- _Work order_
Provide again, from the entries below, every line from the one containing "Cookie settings (118, 2438)" through the one containing "Dynamics (30, 2020)", exactly as written, and no other line.

- _Dataset records_
★ ★ ★ ★ ★ ★ ★

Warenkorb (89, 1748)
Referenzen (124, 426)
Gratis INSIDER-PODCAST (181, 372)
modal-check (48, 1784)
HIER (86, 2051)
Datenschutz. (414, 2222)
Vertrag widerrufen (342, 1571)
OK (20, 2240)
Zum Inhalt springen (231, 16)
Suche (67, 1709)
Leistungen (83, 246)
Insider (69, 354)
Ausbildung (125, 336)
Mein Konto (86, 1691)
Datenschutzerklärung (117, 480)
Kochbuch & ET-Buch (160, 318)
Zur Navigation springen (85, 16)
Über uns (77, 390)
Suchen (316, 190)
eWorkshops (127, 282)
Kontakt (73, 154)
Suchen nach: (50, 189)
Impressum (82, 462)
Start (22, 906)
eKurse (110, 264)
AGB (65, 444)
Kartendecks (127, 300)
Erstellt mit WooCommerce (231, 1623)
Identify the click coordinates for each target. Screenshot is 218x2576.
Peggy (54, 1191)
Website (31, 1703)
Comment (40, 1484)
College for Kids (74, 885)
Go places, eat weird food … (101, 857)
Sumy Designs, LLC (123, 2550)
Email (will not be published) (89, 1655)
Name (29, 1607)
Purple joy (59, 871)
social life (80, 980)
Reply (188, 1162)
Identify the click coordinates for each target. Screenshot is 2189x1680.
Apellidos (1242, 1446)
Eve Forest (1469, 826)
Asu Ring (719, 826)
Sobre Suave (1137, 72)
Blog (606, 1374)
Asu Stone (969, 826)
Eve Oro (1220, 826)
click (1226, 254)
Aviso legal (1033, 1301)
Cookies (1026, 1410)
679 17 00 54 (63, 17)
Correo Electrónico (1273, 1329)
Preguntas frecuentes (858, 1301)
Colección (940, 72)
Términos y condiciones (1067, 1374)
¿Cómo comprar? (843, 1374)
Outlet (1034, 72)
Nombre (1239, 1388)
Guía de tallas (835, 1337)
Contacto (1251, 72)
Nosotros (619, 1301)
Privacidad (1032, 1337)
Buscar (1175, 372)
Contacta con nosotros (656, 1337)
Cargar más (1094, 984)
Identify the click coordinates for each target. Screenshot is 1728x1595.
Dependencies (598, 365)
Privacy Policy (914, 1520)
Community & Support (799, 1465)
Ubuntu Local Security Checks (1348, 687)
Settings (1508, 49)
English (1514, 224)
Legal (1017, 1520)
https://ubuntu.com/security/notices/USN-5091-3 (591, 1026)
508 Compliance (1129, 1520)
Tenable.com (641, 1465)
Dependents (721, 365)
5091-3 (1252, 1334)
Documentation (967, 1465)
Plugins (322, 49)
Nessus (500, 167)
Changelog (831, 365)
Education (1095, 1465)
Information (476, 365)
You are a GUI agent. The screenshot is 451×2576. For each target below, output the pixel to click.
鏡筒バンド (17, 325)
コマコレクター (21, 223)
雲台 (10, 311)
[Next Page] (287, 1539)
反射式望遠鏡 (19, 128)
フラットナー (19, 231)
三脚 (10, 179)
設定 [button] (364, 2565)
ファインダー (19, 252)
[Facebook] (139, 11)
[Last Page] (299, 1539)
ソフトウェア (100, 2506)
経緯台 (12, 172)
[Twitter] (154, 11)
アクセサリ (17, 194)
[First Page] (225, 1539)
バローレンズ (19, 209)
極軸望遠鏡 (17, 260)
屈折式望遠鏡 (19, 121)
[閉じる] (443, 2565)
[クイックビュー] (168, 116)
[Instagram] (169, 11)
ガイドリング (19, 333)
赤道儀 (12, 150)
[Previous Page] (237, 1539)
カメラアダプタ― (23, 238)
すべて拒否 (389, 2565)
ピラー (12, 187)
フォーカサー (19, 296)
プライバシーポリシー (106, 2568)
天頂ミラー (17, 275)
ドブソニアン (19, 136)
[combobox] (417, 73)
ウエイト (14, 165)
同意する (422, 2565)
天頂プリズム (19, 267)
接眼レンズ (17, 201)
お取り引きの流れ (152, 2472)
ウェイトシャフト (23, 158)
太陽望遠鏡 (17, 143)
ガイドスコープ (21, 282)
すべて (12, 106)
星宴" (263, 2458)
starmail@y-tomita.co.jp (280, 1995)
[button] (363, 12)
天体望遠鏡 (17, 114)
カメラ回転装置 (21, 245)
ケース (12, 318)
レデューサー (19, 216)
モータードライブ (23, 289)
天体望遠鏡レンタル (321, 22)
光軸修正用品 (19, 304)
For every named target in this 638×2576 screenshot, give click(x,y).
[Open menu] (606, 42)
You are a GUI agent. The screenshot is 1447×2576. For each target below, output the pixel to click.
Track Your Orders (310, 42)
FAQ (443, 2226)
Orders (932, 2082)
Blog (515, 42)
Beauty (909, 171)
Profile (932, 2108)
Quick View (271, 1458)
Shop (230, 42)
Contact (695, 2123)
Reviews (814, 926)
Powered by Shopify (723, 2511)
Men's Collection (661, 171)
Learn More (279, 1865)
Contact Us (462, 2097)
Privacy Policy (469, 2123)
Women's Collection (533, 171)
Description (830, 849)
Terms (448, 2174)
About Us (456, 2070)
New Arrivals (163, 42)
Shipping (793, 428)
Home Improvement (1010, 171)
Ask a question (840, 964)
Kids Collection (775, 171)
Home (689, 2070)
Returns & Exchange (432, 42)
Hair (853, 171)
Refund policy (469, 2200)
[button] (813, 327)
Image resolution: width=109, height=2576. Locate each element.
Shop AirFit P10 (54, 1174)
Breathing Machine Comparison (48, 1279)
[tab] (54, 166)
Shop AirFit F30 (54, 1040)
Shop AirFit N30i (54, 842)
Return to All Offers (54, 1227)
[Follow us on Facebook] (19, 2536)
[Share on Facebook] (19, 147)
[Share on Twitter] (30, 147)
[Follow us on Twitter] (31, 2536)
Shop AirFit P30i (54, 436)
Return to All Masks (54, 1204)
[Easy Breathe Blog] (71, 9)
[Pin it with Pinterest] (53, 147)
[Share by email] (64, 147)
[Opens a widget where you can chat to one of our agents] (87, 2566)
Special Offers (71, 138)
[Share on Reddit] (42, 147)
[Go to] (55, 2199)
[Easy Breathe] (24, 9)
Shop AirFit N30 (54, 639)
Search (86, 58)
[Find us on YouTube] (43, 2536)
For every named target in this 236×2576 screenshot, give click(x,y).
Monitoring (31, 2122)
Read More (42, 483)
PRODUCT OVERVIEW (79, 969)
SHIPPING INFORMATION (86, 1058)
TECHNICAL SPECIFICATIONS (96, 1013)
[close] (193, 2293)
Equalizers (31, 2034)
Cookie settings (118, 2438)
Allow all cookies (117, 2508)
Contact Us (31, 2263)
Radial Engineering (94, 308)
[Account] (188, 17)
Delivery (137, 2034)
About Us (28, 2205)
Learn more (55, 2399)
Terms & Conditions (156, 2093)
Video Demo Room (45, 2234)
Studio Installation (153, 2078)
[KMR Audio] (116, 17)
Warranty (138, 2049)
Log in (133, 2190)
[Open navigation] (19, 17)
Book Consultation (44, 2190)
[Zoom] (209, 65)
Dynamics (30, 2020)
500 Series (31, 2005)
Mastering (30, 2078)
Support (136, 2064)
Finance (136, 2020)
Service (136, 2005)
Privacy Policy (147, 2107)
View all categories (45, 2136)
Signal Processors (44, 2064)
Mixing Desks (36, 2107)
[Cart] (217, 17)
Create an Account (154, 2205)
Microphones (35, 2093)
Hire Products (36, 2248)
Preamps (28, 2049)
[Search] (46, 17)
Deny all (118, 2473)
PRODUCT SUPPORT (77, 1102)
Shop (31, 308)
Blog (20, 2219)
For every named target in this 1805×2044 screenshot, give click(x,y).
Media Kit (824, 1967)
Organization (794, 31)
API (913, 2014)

★ ★ ★ ★ ★ ★ ★

- _Solution for this problem_
Cookie settings (118, 2438)
Allow all cookies (117, 2508)
Contact Us (31, 2263)
Radial Engineering (94, 308)
[Account] (188, 17)
Delivery (137, 2034)
About Us (28, 2205)
Learn more (55, 2399)
Terms & Conditions (156, 2093)
Video Demo Room (45, 2234)
Studio Installation (153, 2078)
[KMR Audio] (116, 17)
Warranty (138, 2049)
Log in (133, 2190)
[Open navigation] (19, 17)
Book Consultation (44, 2190)
[Zoom] (209, 65)
Dynamics (30, 2020)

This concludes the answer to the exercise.